-- EXCERPTED PASSAGE follows --
Posted on 02/06/2005 2:48:43 PM PST by anniegetyourgun
WASHINGTON (PAI)--The Bush administration poses a large threat to health care, and especially for the poor through its proposed Medicaid changes, Sen. Hillary Clinton (D-N.Y.) said.
Clinton told hundreds of health care activists Jan. 27 at a Families USA conference that Bush wants to "block grant" Medicaid. That would limit federal dollars to the states. The money helps pay medical costs for 50 million people, including the poor and the elderly poor.
Such block grants in turn would throw more of the burden of paying for medical care onto cash-strapped state governments, she said. That already forces some of them, notably in Tennessee, to deprive hundreds of thousands of people of health care.
Clinton and other speakers, including Sens. Barack Obama (D-Ill.) and John F. Kerry (D-Mass.), urged participants to undertake grass-roots mobilization against Bushs plans, which the president could unveil in his budget, on Feb. 7.
Kerry, last years Democratic presidential nominee against Bush, also discussed his legislation, introduced this month, to provide universal coverage for children.
But with Republicans in power in Congress and the White House, the focus of both speakers and delegates was more on stopping bad GOP ideas for health care legislation and programs.
Obama, however, encouraged participants to keep seeking improvements. He said years of lobbying and grass-roots pressure eventually push politicians such as himself into "scurrying on board" health care reform, despite special-interest pressure.
"We have to put a human face on the drive to cut health care costs, and its consequences," Clinton said. "We need a health care conversation again in this country, and not after we have slashed programs that keep people alive."
Clinton, as First Lady, was the author and prime mover behind the Clinton administration universal health care plan, defeated by a combination of Republican filibustering and negative and distorted health insurance company television ads.
The New York senator said Medicaid recipients would be the most vulnerable to Bushs plans. She said the administration especially is hitting those who get both Medicare and Medicaid.
Those elderly have incomes of less than $10,000 yearly each, and 25 percent are in long-term care facilities, she added.
-- EXCERPTED PASSAGE concluded --
— PROBLEM TO SOLVE —
Write out the part of the article on Clinton's Medicaid remarks between "Clinton told hundreds" and "of health care.", inclusive. The material after this article comes from a separate, unrelated source.
-- RECORDS PROVIDED follows --
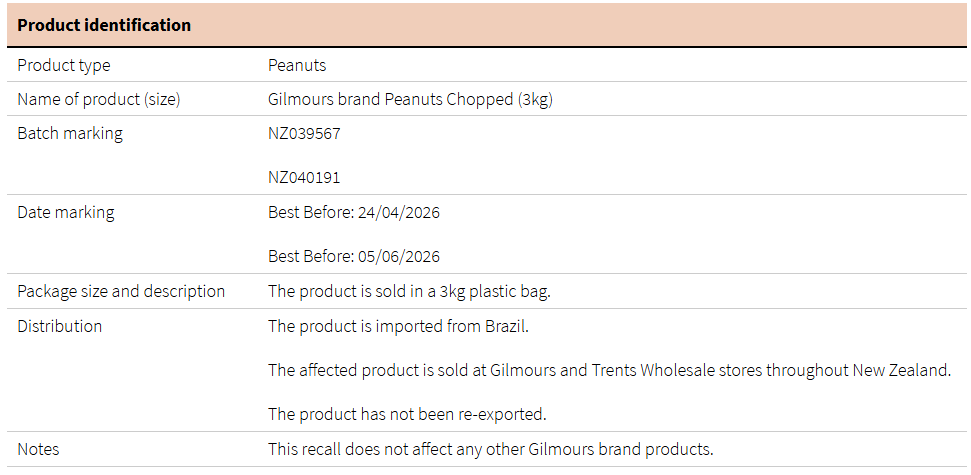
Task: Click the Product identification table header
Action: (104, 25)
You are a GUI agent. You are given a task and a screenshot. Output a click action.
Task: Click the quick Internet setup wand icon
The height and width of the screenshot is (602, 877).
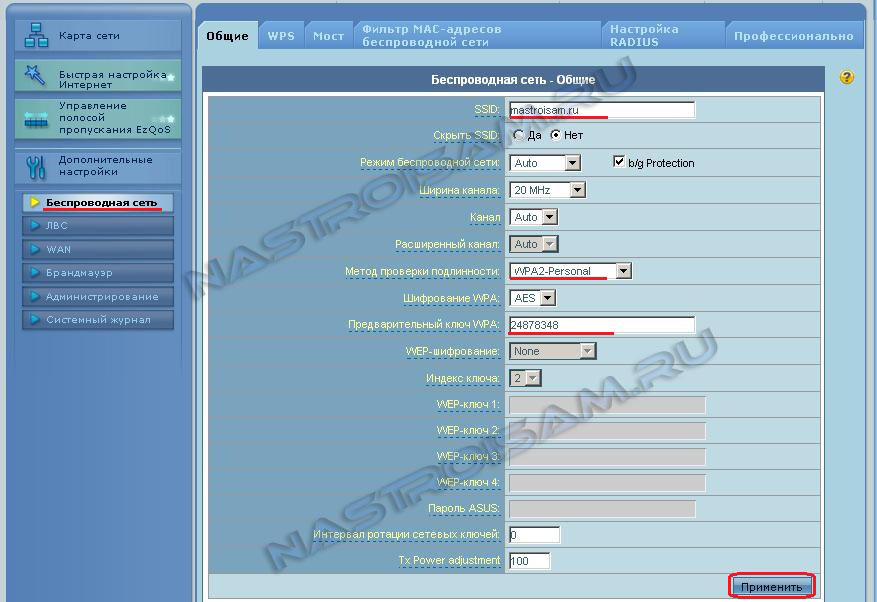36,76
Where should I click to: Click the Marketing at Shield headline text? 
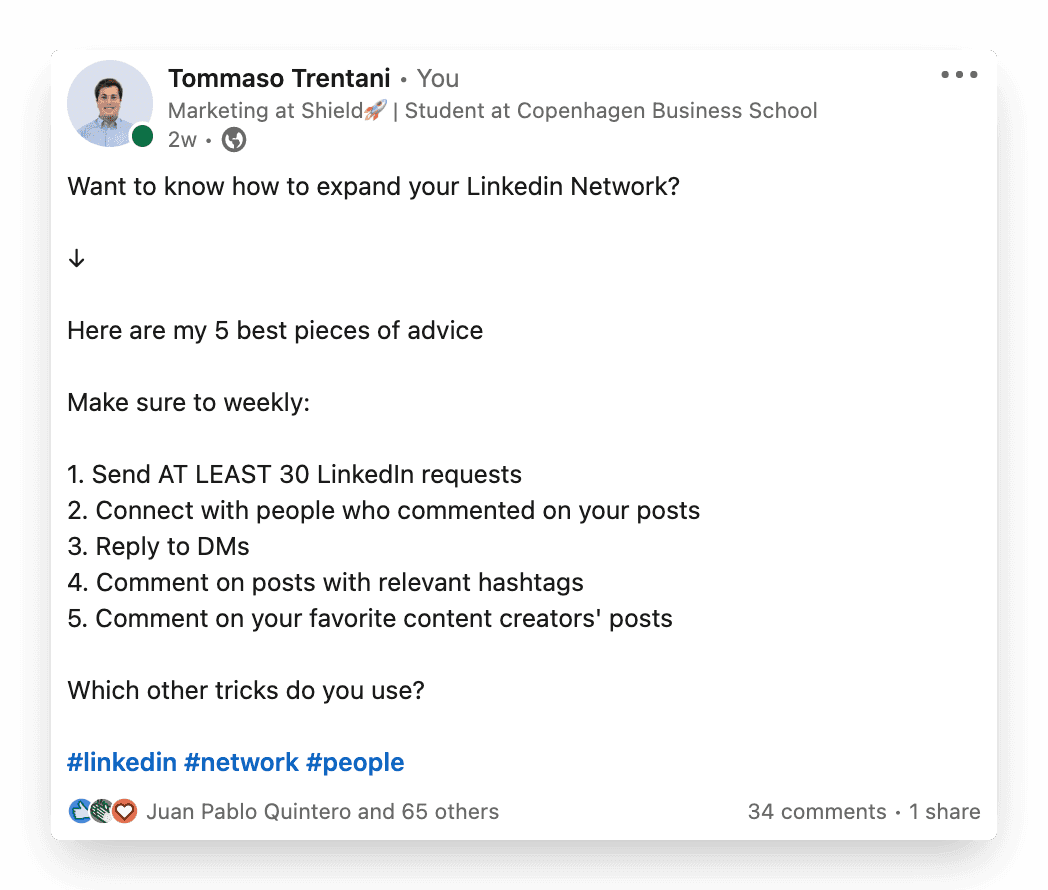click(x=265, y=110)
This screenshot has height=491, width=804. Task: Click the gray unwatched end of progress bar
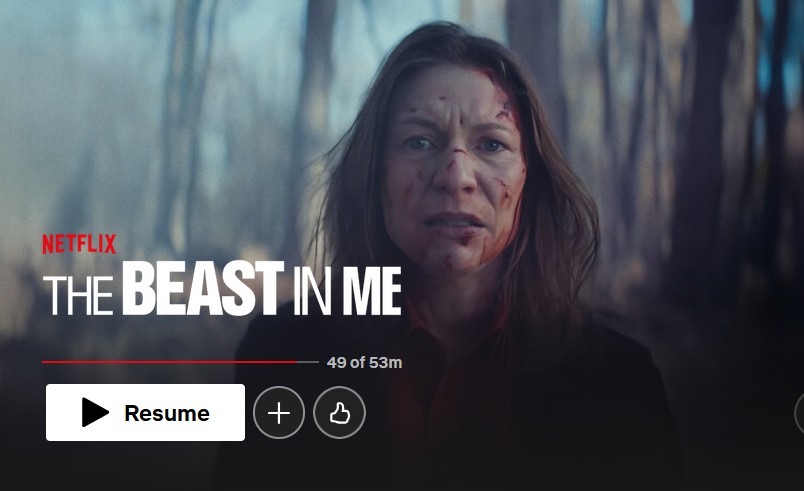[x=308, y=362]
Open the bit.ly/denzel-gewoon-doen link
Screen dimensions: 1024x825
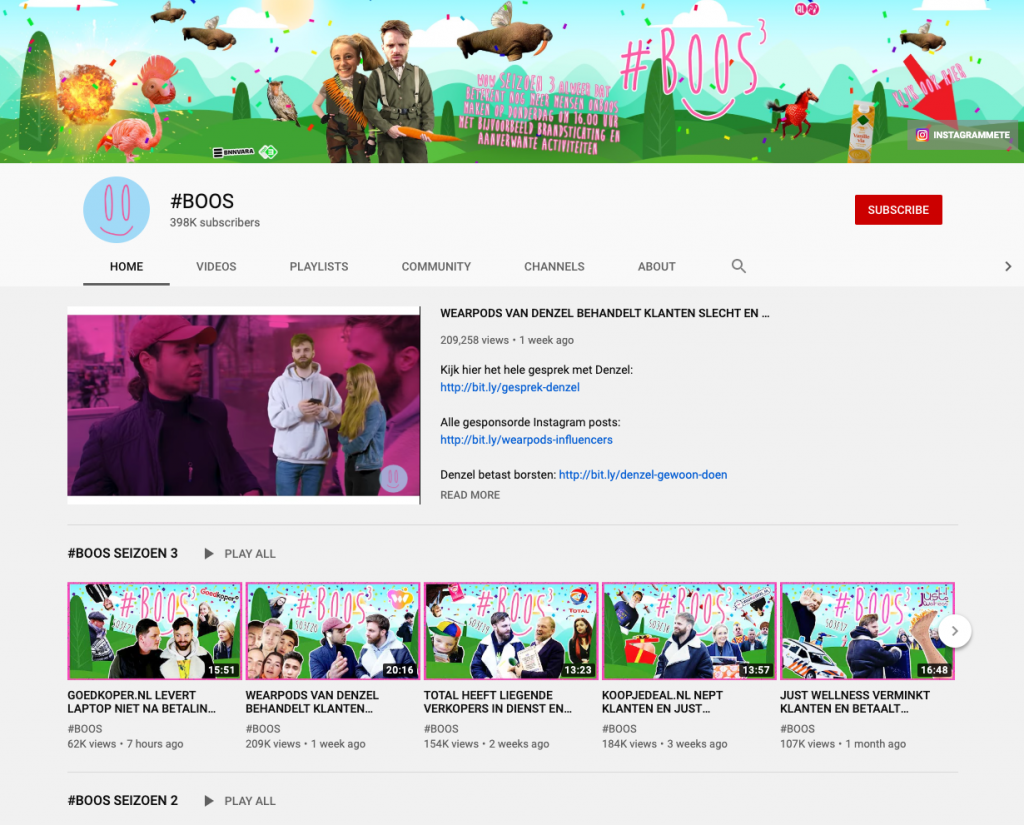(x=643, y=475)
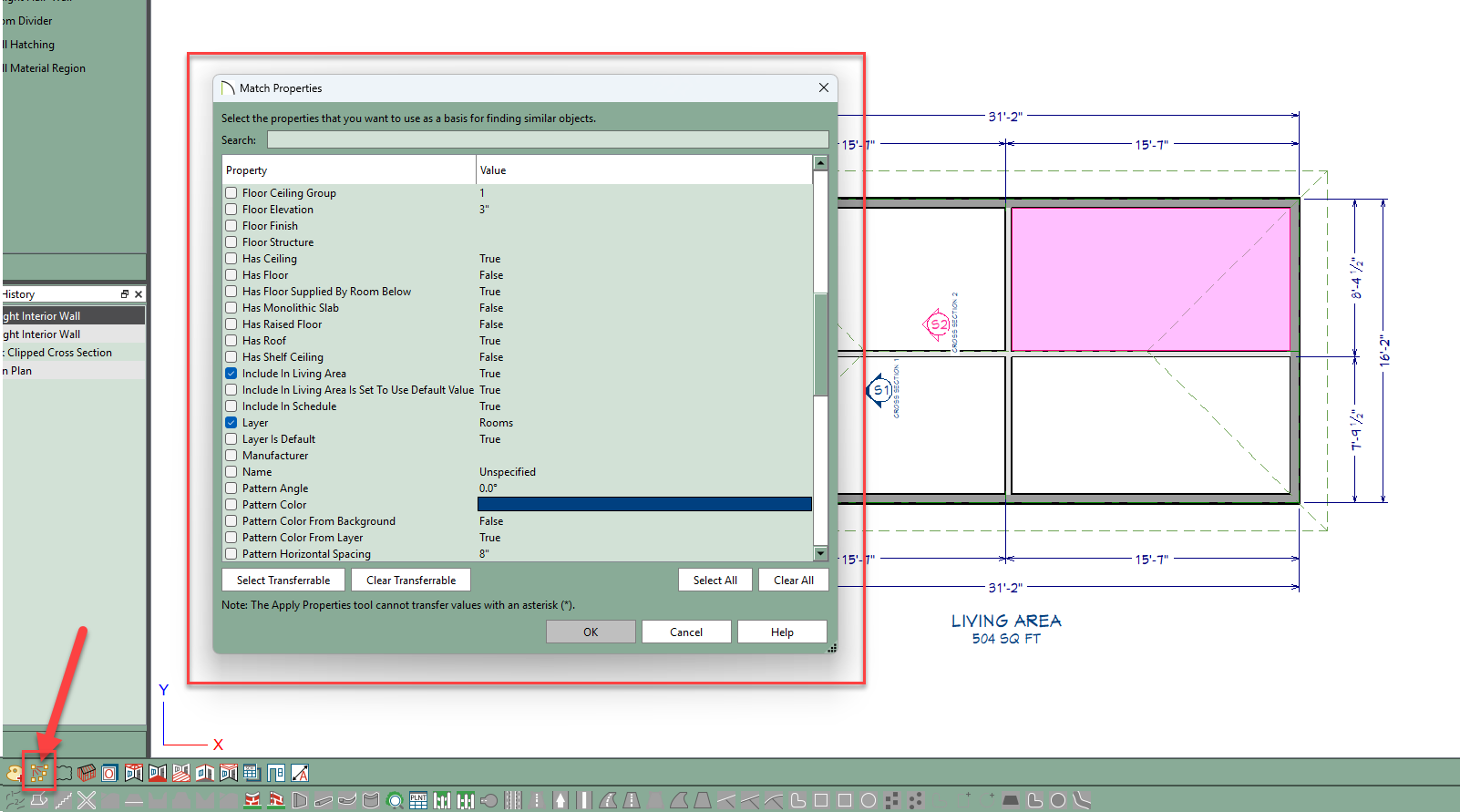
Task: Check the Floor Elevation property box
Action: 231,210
-- RECORDS PROVIDED concluded --
— RESPONSE TO THE EXERCISE —
Clinton told hundreds of health care activists Jan. 27 at a Families USA conference that Bush wants to "block grant" Medicaid. That would limit federal dollars to the states. The money helps pay medical costs for 50 million people, including the poor and the elderly poor.
Such block grants in turn would throw more of the burden of paying for medical care onto cash-strapped state governments, she said. That already forces some of them, notably in Tennessee, to deprive hundreds of thousands of people of health care.